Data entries

::::::::::

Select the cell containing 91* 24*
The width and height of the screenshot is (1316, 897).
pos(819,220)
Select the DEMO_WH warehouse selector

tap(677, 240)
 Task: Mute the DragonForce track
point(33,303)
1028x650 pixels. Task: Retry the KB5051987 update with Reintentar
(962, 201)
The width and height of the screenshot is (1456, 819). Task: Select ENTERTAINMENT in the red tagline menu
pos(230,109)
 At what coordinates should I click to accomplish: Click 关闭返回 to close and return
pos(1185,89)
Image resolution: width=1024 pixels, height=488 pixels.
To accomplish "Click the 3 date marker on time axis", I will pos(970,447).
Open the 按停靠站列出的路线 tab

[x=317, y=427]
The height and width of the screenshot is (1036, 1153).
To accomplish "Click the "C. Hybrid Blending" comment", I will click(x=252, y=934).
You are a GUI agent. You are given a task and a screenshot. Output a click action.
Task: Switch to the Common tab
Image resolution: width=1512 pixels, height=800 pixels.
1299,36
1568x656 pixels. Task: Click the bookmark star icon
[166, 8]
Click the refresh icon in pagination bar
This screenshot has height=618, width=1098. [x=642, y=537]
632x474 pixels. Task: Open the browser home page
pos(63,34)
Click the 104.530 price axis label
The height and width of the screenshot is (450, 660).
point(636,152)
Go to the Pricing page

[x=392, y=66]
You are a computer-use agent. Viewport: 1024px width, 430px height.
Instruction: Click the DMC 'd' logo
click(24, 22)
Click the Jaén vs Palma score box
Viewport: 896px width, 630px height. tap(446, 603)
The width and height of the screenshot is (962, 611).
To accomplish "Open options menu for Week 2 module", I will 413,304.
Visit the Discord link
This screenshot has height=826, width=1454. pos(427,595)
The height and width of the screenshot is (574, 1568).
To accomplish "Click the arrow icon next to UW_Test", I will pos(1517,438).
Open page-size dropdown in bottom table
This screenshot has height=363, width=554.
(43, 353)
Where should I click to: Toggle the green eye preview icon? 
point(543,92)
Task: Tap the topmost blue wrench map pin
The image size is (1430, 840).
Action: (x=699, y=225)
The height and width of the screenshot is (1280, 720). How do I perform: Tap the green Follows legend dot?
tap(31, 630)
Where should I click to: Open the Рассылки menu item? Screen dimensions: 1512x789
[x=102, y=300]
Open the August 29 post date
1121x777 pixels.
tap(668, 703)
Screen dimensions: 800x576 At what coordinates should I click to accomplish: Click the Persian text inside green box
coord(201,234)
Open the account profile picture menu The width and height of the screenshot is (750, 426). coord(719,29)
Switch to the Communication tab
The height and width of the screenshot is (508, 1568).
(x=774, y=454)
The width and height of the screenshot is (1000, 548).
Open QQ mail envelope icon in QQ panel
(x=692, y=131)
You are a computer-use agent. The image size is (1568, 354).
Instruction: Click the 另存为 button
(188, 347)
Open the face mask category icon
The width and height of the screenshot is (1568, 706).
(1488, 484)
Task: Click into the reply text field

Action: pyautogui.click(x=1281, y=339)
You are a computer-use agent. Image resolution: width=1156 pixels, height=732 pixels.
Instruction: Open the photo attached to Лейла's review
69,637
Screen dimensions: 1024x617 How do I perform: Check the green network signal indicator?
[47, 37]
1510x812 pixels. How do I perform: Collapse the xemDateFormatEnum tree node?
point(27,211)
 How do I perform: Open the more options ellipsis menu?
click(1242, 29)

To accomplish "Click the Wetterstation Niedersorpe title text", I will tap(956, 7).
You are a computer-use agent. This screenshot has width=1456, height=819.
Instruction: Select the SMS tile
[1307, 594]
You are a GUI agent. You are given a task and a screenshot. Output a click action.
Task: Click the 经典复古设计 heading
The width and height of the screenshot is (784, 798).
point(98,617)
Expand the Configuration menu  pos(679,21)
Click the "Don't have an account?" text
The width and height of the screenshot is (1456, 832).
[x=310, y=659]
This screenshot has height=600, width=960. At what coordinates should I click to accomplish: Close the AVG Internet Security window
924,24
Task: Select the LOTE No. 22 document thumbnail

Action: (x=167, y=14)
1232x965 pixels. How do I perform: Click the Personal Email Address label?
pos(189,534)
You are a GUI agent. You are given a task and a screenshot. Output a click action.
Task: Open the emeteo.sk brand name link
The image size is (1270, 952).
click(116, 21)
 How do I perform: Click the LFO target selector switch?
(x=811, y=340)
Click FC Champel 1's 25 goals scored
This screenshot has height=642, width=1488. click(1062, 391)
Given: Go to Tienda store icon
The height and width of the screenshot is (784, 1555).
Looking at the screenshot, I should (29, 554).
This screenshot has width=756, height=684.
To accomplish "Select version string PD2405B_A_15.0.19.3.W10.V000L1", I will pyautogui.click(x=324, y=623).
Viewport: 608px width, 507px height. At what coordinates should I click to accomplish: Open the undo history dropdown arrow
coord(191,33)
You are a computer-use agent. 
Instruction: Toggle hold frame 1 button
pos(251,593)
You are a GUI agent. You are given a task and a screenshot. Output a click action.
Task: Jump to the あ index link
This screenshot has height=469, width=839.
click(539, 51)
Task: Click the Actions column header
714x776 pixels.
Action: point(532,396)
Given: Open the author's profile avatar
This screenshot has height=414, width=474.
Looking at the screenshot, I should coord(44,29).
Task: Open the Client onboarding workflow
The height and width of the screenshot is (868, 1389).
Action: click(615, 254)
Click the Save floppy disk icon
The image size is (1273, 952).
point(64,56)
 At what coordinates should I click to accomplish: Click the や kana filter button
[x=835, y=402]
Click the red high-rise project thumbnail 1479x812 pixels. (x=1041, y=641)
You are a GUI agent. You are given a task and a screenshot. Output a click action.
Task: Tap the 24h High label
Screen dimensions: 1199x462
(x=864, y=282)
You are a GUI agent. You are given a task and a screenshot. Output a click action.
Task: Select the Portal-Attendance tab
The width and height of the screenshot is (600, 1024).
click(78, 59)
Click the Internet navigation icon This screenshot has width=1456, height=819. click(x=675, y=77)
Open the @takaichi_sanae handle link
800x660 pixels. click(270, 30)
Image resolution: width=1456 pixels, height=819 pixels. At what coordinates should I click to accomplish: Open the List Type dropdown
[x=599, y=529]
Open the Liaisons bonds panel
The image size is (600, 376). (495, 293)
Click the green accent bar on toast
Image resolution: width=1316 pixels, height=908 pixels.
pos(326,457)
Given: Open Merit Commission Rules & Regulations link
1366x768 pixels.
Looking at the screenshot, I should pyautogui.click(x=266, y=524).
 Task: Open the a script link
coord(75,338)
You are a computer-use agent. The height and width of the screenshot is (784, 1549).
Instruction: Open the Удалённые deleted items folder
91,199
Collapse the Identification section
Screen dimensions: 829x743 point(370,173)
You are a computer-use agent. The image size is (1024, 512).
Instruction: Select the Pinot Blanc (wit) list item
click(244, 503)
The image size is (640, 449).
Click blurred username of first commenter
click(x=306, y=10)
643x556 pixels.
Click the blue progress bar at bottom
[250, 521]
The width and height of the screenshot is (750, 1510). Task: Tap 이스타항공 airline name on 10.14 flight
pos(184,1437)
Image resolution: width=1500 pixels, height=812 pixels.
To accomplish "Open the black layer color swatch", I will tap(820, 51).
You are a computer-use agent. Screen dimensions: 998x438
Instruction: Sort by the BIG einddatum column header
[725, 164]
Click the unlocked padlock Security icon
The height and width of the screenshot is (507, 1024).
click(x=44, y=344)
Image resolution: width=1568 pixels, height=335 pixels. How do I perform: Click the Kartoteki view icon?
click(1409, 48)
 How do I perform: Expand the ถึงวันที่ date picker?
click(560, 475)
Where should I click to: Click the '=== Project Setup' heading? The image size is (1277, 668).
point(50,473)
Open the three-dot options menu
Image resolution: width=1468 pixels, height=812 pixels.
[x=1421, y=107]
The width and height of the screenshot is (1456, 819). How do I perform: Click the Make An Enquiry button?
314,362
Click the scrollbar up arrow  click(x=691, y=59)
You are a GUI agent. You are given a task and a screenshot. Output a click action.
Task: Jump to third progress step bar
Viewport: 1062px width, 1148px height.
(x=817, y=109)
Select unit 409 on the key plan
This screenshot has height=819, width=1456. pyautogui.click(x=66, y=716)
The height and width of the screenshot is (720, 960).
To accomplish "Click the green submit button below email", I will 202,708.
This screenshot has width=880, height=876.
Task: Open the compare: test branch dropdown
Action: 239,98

::::::::::

Print the lines of the entries verbatim, beginning with the first line and continuing through the line that contains "I will pos(970,447).".

■ Response:
Select the cell containing 91* 24*
The width and height of the screenshot is (1316, 897).
pos(819,220)
Select the DEMO_WH warehouse selector

tap(677, 240)
 Task: Mute the DragonForce track
point(33,303)
1028x650 pixels. Task: Retry the KB5051987 update with Reintentar
(962, 201)
The width and height of the screenshot is (1456, 819). Task: Select ENTERTAINMENT in the red tagline menu
pos(230,109)
 At what coordinates should I click to accomplish: Click 关闭返回 to close and return
pos(1185,89)
Image resolution: width=1024 pixels, height=488 pixels.
To accomplish "Click the 3 date marker on time axis", I will pos(970,447).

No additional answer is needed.